THE DEVIL I TAMED

Chapter 5: The Weight of Silence



The fire in his chamber had long since died out.

But Nate lay awake, eyes fixed on the carved canopy above his bed, tracing invisible lines in the wood grain like they might answer the questions clawing at his chest.

The room was cold. Too cold.

Jake was gone.

Not far—he could still feel the faintest hum of their bond if he focused hard enough. Like a heartbeat three rooms away. Like a scent that clung to your shirt long after someone left.

> You asked for silence. Why does it feel like punishment now?

He hadn't rejected him. He'd just needed space.

But now the silence screamed.

He turned over, fingers digging into the velvet sheets. His body ached with exhaustion, but his mind refused to rest. Every whisper Jake had spoken still clung to the walls, curling in the shadows like perfume.

He could still feel the ghost of Jake's presence against his neck.

Still taste that sharp, sultry voice in the back of his thoughts.

Still remember how it made him feel.

Seen.

And that's what made it so much worse.

> "He might have killed Eric."

Nate closed his eyes.

He didn't want to remember. But the memory came anyway—dragging itself from the dark.

---

Two days after Eric's death

Royal Garden, Midday

Nate sat beneath the frost-heavy willow trees, cloaked in grief, his fingertips tracing the edge of Eric's favorite ring—now his.

"Can I sit with you?"

The voice had been soft, sweet. It belonged to Natalia, Eric's wife of six years. Her gown was mourning black, but her beauty never dulled. She carried herself like she was born of winter—elegant and quiet, but with a bite beneath the calm.

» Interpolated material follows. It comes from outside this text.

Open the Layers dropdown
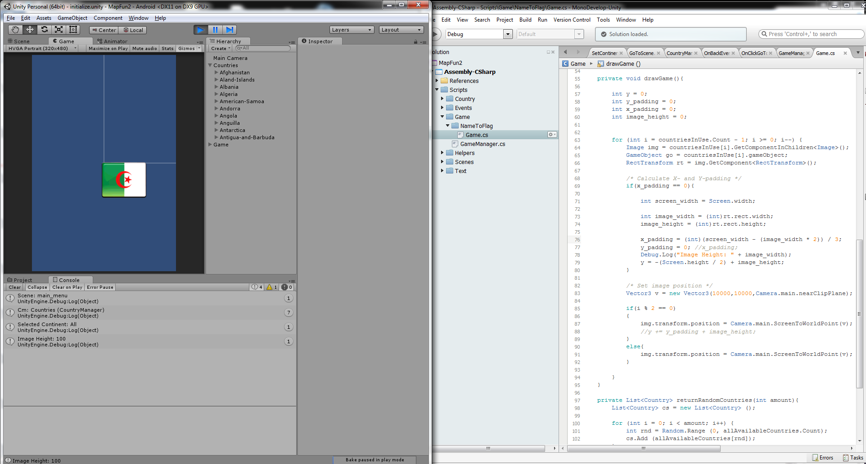The height and width of the screenshot is (464, 866). point(352,30)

She sat beside Nate without waiting for permission.

He didn't look at her. "You should be resting."

"So should you," she replied. "But I know the look on your face. You're asking the same question I did."

Nate finally turned to her, his expression guarded. "What question?"

"Who killed him."

The wind brushed past them like breath.

Nate didn't answer. Natalia reached into her sleeve and pulled out a small, ivory-wrapped note. She handed it to him.

Nate opened it slowly. The ink had been smudged at the bottom—as if someone's fingers had trembled before sealing it.

It was in Eric's handwriting.

> "I've decided to reject the demon. I don't trust it. Something in its eyes… it knows too much. Feels too much. I'll not bind myself to a thing that watches me like a man starving."

> "If something happens to me, tell Nate to look closer. Demons do not mourn, they wait."

Nate's chest went still.

Natalia's voice was barely above a whisper. "He sent me that the night before he died."

He stared at the letter. A hundred thoughts scattered through his mind.

"Jake," he whispered.

She nodded once.

"I never saw it," she said, voice trembling. "But I felt it. There was something wrong with that creature from the moment they summoned it. It looked at Eric like… like he was prey, not master."

Nate could barely breathe.

Natalia touched his hand gently.

"I don't know if it was Jake. But I do know this: your brother feared him. And he never feared anything."

---

Now

Present, Nate's chamber

Nate sat up sharply in bed, gasping as if he'd been underwater.

His heart pounded. The air felt thick. That letter. Those words.

He hadn't looked at it since.

He couldn't.

Because if it were true—if Jake really had—

Then everything about the bond they now shared was twisted, cursed, doomed.

But then…

Why did his chest ache like this?

Why did he miss him?

Why did Jake's silence feel more painful than the idea of him being a killer?

He stood, bare feet pressing against cold marble, walking slowly to the tall mirror near the hearth. He stared at himself—messy hair, dark circles under his eyes, royal mark glowing faintly beneath the skin of his collarbone.

He touched the mark with two fingers.

It pulsed softly. Jake's presence, faint and distant, still tethered.

> He should terrify me.

But he didn't.

> He should disgust me.

But he didn't.

> He might've killed Eric.

And still, Nate's hands curled inwards, fists shaking—not from hate, but from conflict.

From the maddening storm inside his chest where grief and desire had become impossible to tell apart.